- _Task requirements_: Which lines in the records below contain the word "agent"? Copy each of them.

- _Exercise input_:
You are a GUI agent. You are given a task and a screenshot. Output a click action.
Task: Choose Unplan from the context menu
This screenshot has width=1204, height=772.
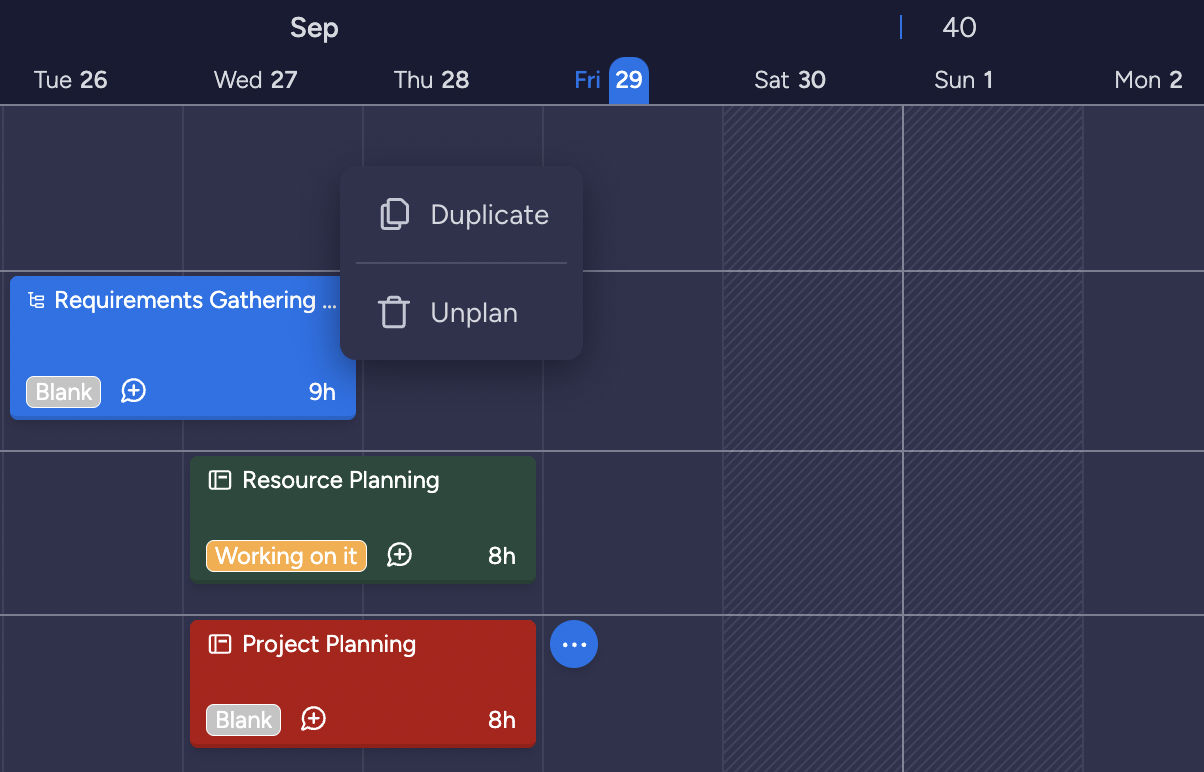(x=474, y=313)
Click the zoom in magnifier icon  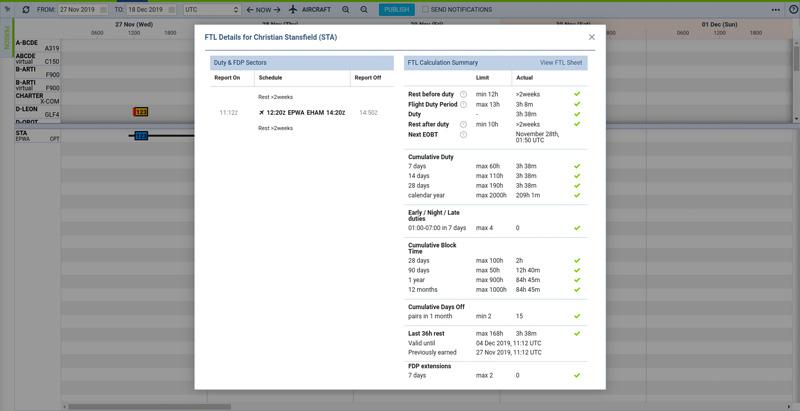point(346,9)
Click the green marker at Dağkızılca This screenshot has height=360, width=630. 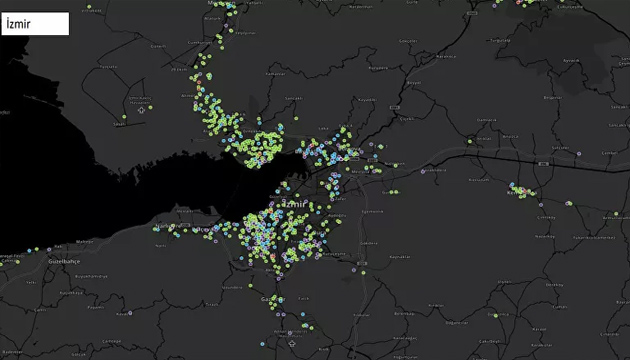495,316
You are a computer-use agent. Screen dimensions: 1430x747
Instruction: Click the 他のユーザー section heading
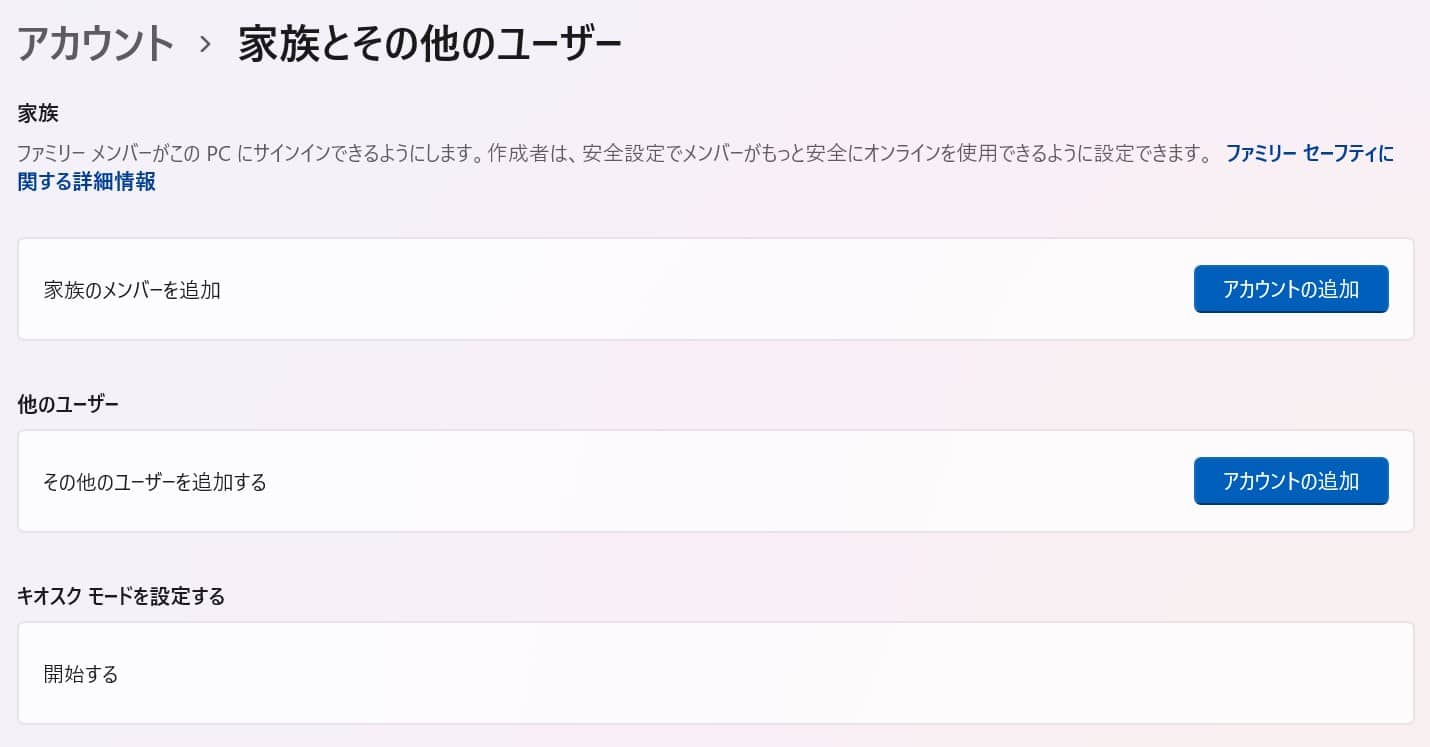click(68, 405)
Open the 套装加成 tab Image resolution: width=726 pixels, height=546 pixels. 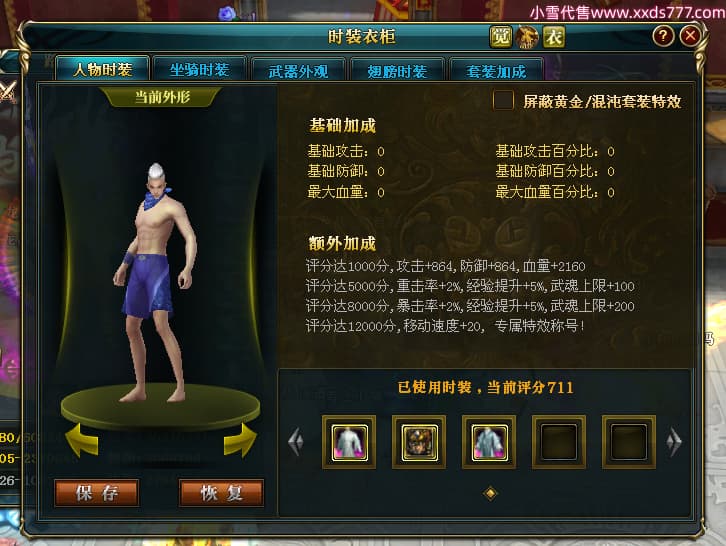coord(496,71)
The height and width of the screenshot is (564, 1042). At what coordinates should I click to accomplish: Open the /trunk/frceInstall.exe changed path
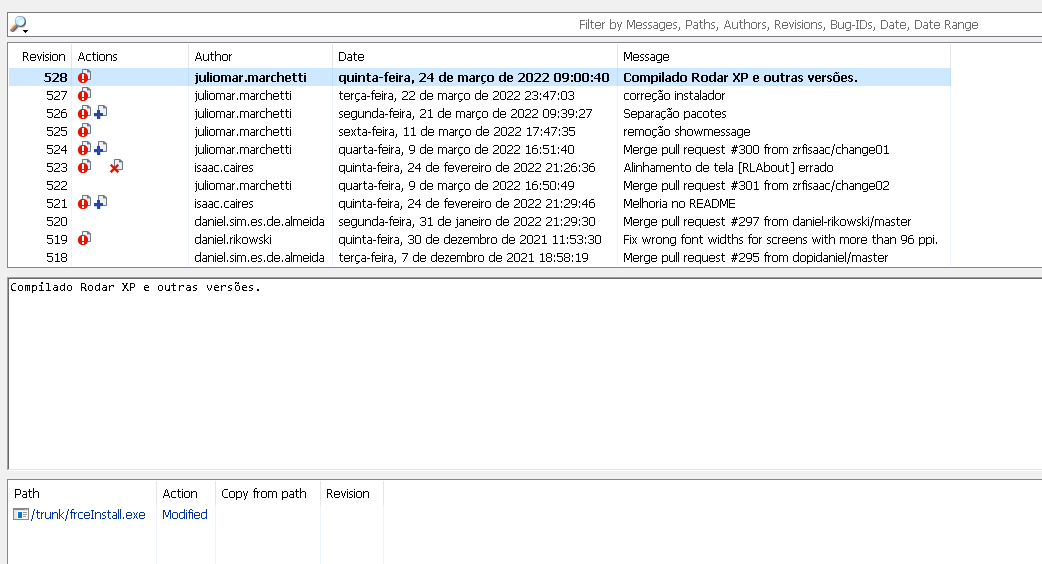[x=88, y=514]
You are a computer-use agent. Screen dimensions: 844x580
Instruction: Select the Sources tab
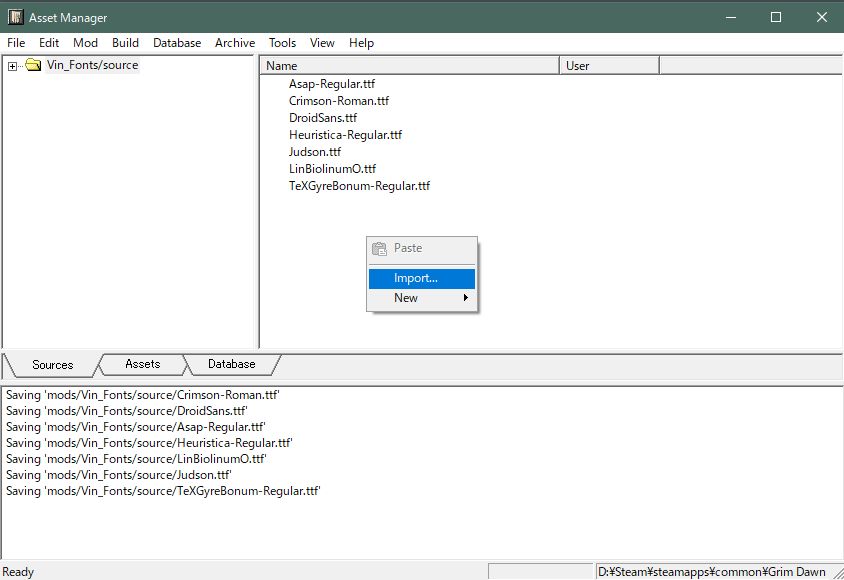point(52,365)
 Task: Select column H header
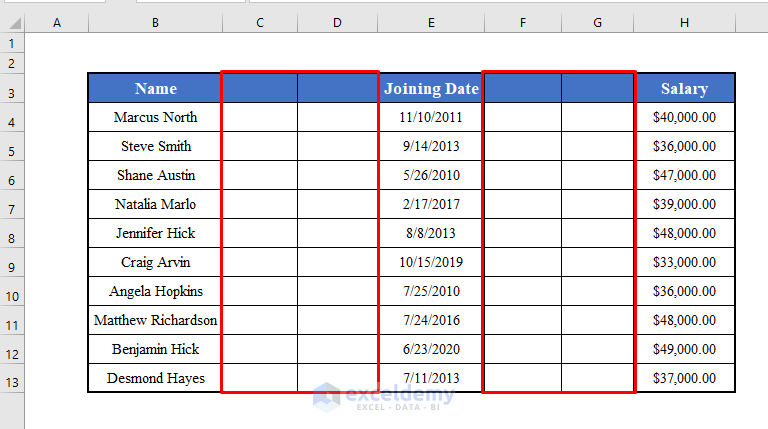pyautogui.click(x=684, y=23)
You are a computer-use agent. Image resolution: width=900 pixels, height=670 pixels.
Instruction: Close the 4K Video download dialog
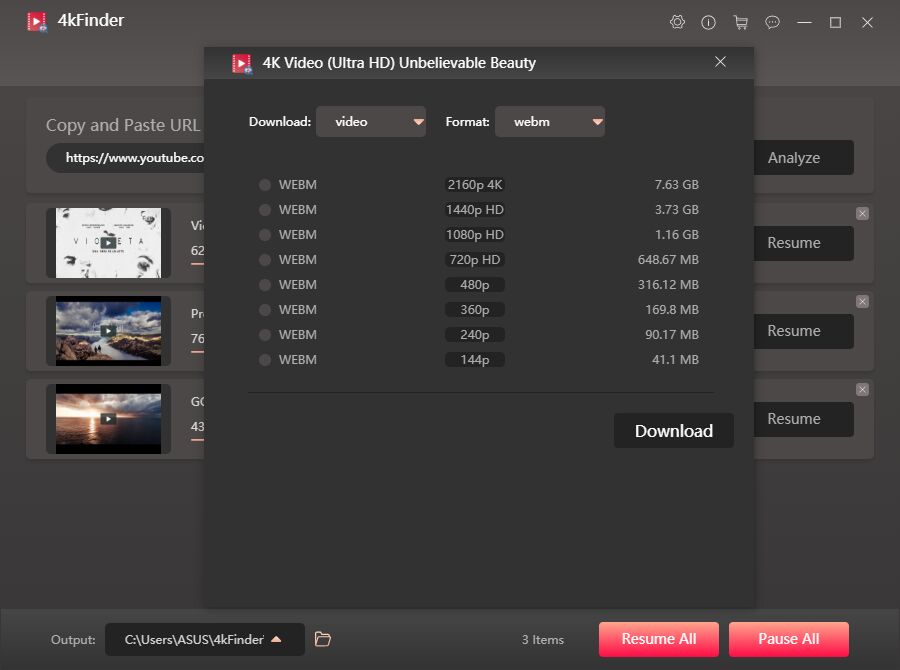(x=720, y=61)
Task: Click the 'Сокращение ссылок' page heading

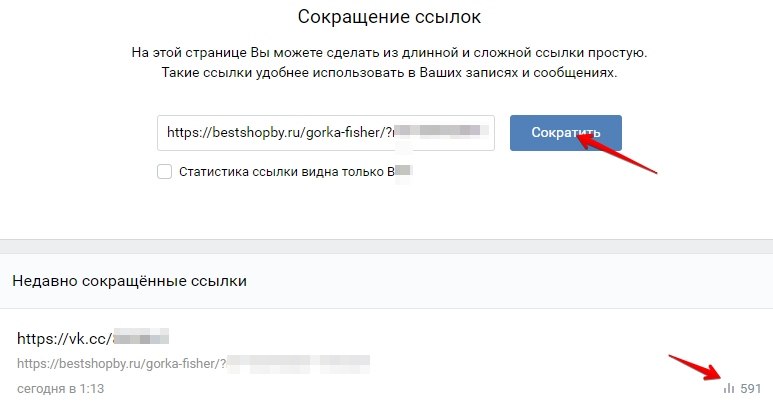Action: (386, 17)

- _Output below_:
You are a GUI agent. You are given a task and a screenshot. Output a click action.
You are a computer-use agent. Screen dimensions: 1430x747
You are a computer-use agent. Screen dimensions: 844x580
You are a computer-use agent. Image resolution: width=900 pixels, height=670 pixels.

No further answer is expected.